### About this exercise
For the entries below, the result should be an exact transcription of the lines from the one with "Task: Click the 09 hour marker on sun path" up to and including the one with "This screenshot has width=1291, height=924.", and only those.

━━━ Dataset excerpts ━━━

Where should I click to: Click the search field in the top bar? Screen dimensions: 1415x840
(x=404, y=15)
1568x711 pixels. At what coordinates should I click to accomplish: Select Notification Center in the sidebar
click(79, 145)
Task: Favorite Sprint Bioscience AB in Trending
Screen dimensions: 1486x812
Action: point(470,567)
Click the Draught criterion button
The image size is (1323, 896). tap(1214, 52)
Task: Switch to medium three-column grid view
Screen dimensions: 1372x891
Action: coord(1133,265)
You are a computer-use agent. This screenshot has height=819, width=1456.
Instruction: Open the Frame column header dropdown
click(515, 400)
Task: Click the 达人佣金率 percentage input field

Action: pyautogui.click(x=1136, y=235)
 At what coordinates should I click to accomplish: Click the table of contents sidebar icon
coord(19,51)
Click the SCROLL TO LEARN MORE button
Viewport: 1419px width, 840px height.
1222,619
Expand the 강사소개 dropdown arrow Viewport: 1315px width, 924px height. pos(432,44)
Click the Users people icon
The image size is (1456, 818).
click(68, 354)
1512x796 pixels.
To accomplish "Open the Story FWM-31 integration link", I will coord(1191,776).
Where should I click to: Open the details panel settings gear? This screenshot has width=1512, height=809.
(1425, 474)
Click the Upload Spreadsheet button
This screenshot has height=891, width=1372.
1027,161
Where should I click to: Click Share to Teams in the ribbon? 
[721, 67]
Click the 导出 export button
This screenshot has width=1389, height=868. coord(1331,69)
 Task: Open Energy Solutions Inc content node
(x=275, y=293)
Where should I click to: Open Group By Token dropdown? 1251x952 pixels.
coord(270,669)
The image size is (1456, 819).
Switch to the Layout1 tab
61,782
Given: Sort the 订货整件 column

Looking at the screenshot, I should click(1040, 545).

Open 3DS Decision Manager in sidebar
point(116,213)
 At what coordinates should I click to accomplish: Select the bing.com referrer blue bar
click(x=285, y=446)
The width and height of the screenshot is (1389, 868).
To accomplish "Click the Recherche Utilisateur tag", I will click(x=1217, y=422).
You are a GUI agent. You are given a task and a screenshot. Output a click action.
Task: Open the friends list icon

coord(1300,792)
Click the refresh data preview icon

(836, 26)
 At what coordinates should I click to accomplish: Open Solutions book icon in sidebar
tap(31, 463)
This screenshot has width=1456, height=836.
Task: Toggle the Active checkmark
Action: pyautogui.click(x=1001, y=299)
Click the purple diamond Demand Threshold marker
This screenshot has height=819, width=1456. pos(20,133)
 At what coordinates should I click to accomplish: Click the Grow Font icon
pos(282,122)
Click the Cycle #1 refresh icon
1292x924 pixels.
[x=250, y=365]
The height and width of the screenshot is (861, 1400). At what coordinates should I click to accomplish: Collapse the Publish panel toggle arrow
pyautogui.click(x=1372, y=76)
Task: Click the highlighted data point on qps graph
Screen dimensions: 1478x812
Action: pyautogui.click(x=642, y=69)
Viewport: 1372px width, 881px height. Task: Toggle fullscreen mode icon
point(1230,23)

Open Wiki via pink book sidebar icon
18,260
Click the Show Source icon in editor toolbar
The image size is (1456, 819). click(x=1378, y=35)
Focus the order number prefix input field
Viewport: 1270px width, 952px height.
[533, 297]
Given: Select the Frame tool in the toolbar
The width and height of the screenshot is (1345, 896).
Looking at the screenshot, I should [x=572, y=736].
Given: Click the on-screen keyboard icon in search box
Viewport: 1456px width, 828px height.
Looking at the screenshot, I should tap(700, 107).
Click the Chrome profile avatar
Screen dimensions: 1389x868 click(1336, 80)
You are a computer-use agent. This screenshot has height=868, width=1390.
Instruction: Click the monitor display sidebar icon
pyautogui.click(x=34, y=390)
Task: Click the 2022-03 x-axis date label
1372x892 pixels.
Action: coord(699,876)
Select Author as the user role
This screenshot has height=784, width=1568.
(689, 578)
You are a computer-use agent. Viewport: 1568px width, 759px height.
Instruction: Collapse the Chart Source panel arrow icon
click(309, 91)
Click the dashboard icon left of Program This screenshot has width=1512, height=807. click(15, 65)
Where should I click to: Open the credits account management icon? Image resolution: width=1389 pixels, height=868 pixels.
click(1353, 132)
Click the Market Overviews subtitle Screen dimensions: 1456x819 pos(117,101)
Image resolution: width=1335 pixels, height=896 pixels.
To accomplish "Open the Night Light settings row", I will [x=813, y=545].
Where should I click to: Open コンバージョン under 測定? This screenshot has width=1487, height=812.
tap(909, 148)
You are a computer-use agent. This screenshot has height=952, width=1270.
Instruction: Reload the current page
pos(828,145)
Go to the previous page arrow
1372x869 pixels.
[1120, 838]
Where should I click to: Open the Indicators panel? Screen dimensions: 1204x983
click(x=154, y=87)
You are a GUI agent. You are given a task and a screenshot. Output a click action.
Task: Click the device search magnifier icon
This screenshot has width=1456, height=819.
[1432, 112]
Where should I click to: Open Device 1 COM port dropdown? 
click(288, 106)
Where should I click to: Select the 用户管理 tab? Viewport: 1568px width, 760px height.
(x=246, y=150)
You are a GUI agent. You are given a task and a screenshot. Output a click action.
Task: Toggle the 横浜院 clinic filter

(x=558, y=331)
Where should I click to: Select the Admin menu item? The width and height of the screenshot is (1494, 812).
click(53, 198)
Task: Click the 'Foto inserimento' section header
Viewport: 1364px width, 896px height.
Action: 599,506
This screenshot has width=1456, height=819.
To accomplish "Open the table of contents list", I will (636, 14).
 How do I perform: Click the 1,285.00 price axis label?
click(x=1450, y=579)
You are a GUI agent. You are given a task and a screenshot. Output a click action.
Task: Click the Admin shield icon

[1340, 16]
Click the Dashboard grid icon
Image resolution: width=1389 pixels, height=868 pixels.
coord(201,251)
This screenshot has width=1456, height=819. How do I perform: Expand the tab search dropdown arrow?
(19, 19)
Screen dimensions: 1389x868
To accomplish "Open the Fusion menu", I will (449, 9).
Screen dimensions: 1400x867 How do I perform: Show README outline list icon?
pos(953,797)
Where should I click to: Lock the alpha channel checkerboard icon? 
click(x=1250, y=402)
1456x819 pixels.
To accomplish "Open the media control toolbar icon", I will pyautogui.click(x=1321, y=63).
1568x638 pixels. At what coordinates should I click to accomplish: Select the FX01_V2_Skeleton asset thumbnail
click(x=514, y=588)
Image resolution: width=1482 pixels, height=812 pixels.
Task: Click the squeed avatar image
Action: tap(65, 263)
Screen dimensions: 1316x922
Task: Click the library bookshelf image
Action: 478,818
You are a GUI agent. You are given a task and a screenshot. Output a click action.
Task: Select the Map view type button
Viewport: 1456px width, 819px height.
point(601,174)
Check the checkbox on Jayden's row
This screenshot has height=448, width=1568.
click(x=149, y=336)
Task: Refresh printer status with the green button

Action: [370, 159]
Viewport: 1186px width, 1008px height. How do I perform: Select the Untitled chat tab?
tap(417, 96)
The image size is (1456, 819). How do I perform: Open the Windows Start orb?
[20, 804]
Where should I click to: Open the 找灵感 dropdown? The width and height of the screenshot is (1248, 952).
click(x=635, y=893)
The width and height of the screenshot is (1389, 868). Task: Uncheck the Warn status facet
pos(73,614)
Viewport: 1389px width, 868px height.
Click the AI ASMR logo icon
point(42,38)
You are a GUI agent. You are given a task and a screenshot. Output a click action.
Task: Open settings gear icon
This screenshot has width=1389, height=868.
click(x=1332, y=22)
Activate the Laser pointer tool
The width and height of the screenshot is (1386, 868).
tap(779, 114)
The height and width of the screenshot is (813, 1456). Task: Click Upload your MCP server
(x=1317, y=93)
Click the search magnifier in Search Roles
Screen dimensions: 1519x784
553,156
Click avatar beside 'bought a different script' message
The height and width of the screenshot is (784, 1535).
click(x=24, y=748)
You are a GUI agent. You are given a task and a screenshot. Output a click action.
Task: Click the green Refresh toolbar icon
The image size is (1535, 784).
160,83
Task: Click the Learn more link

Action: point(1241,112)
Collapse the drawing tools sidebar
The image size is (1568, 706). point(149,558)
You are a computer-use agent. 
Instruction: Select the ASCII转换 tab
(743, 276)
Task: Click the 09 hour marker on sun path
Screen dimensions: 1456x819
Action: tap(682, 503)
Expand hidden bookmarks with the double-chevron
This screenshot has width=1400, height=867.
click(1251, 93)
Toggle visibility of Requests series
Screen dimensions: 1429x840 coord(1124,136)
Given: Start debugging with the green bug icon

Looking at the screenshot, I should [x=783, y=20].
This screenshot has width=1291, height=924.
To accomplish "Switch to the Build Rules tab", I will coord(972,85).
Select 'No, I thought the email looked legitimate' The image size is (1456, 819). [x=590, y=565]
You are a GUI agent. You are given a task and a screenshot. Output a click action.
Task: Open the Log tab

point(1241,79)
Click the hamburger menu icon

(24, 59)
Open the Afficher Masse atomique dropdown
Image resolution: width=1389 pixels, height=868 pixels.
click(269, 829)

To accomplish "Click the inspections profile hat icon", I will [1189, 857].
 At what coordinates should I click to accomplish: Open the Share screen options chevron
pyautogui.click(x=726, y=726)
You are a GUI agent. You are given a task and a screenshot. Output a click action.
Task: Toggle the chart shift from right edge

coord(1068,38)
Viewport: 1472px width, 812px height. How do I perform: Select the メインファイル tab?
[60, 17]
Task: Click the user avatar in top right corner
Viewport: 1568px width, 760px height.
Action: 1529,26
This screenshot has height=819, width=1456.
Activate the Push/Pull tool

━━━

### Answer section
Task: Click the 09 hour marker on sun path
Screen dimensions: 1456x819
Action: tap(682, 503)
Expand hidden bookmarks with the double-chevron
This screenshot has width=1400, height=867.
click(1251, 93)
Toggle visibility of Requests series
Screen dimensions: 1429x840 coord(1124,136)
Given: Start debugging with the green bug icon

Looking at the screenshot, I should [x=783, y=20].
This screenshot has width=1291, height=924.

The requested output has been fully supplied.